# [TO BE DONE]
Please copy the listing from the line with "Task: Open the participants panel icon" up to and including the line with "coord(23,29)", swapping "participants" for "attendees" and keeping everything else unchanged.

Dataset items
-------
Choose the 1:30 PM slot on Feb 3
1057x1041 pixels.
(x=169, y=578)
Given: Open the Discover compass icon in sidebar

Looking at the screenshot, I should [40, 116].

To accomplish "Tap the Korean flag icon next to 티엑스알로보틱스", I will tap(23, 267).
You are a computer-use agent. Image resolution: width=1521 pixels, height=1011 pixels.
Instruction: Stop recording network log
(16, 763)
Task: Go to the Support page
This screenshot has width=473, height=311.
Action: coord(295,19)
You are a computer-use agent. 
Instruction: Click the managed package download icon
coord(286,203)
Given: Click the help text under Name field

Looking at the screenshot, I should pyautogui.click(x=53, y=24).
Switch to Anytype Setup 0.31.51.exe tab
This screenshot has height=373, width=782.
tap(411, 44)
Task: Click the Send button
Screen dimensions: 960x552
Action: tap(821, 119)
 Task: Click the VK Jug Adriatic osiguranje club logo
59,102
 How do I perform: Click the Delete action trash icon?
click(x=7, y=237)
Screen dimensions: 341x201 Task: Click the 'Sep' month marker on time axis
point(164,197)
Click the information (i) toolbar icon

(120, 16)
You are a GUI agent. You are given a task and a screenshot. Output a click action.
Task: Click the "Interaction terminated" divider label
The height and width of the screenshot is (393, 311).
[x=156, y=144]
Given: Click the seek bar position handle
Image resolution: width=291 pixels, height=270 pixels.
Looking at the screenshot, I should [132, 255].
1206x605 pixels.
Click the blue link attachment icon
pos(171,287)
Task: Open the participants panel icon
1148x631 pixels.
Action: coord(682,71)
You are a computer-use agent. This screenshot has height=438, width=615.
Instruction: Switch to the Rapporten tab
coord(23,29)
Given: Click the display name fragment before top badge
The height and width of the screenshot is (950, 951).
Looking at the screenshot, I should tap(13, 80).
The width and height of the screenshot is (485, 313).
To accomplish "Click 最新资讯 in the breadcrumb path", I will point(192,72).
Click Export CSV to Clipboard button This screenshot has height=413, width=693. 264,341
-------
# [RESULT OF THE EXERCISE]
Task: Open the attendees panel icon
1148x631 pixels.
Action: coord(682,71)
You are a computer-use agent. This screenshot has height=438, width=615.
Instruction: Switch to the Rapporten tab
coord(23,29)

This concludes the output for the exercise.